Designating Domain Controllers Using #DOM

The most common use of LMHOSTS is for locating remote servers for file and print services. But for Windows NT, LMHOSTS can also be used to find domain controllers running TCP/IP in routed environments. Windows NT primary domain controllers (PDCs) and backup domain controllers (BDCs) maintain the user account security database and manage other network-related services. Because large Windows NT domains can span multiple IP subnets, it is possible that routers could separate the domain controllers from one another or separate other computers in the domain from domain controllers.

The #DOM keyword can be used in LMHOSTS files to distinguish a Windows NT domain controller from a Windows NT Workstation computer, a LAN Manager server, or a Windows for Workgroups computer. To use the #DOM tag, follow the name and IP address mapping in LMHOSTS with the #DOM keyword, a colon, and the domain in which the domain controller participates. For example:

102.54.94.97   treydc   #DOM:treycorp   #The treycorp PDC

Using the #DOM keyword to designate domain controllers adds entries to a special internet group name cache that is used to limit internetwork distribution of requests intended for the local domain controller. When domain controller activity such as a logon request occurs, the request is sent on the special internet group name. In the local IP-broadcast area, the request is sent only once and picked up by any local domain controllers. However, if you use the #DOM keyword to specify domain controllers in the LMHOSTS file, Microsoft TCP/IP uses datagrams to also forward the request to domain controllers located on remote subnets.

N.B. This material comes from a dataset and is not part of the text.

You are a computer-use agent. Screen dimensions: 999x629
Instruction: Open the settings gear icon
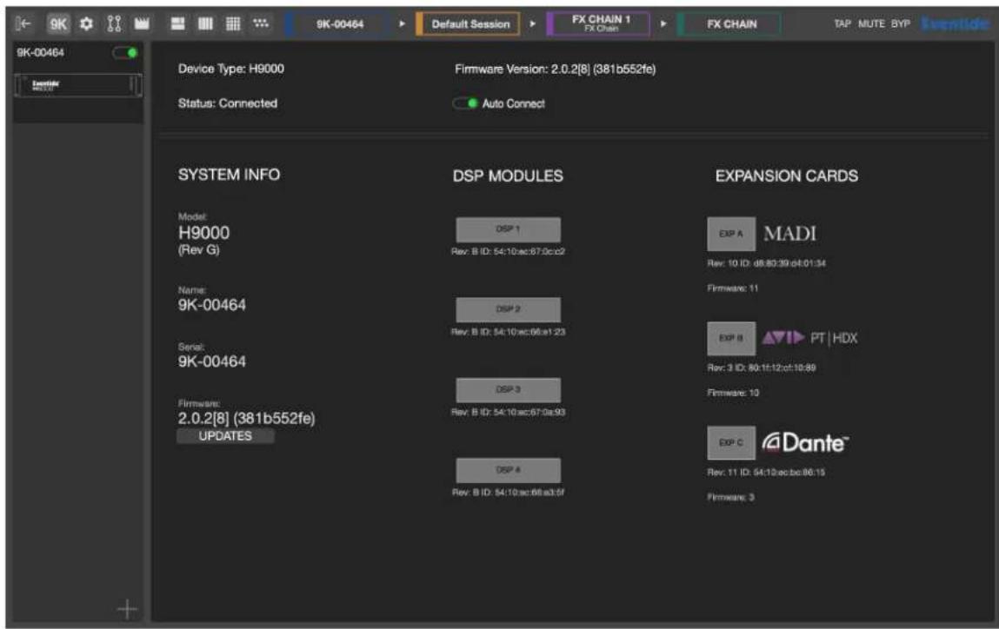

Examples of such domain controller activities include domain controller pulses (used for account database synchronization), logon authentication, password changes, master browser list synchronization, and other domain management activities.

For domains that span subnets, LMHOSTS files can be used to map important members of the domain using the #DOM keyword. The following list contains guidelines for doing this task.

• For each local LMHOSTS file on a Windows NT computer that is a member in a domain, there should be #DOM entries for all domain controllers in the domain that are located on remote subnets. This ensures that logon authentication, password changes, browsing, and so on all work properly for the local domain. These are the minimum entries necessary to allow a Windows NT system to participate in a Windows networking internetwork.
• For local LMHOSTS files on all servers that can be backup domain controllers, there should be mappings for the primary domain controller's name and IP address, plus mappings for all other backup domain controllers. This ensures that promoting a backup to primary domain controller status does not affect the ability to offer all services to members of the domain.
• If trust relationships exist between domains, all domain controllers for all trusted domains should also be listed in the local LMHOSTS file.
• For domains that you want to browse from your local domain, the local LMHOSTS files should contain at least the name and IP address mapping for the primary domain controller in the remote domain. Again, backup domain controllers should also be included so that promotion to primary domain controller does not impair the ability to browse remote domains.

For small to medium sized networks with fewer than 20 domains, a single common LMHOSTS file usually satisfies all workstations and servers on the internetwork. To achieve this, systems should use the Windows NT replicator service to maintain synchronized local copies of the global LMHOSTS file or use centralized LMHOSTS files, as described in the following section.

Names that appear with the #DOM keyword in LMHOSTS are placed in a special domain name list in NetBIOS over TCP/IP. When a datagram is sent to this domain using the DOMAIN<1C> name, the name is resolved first via WINS or broadcast. The datagram is then sent to all the addresses contained in the list from LMHOSTS, and there is also a broadcast on the local subnet.

Important

To browse across domains, for Windows NT Advanced Server 3.1 and Windows NT 3.1, each computer must have an entry in its LMHOSTS file for the primary domain controller in each domain. This remains true for Windows NT version 3.5 clients, unless the Windows NT Server computer is also version 3.5 and, optionally, offers WINS name registration.

However, you cannot add an LMHOSTS entry for a Window NT Server that is a DHCP client, because the IP address changes dynamically. To avoid problems, any domain controllers whose names are entered in LMHOSTS files should have their IP addresses reserved as static addresses in the DHCP database rather than running as DHCP clients.

Also, all Windows NT Advanced Server 3.1 computers in a domain and its trusted domains should be upgraded to version 3.5, so that browsing across domains is possible without LMHOSTS.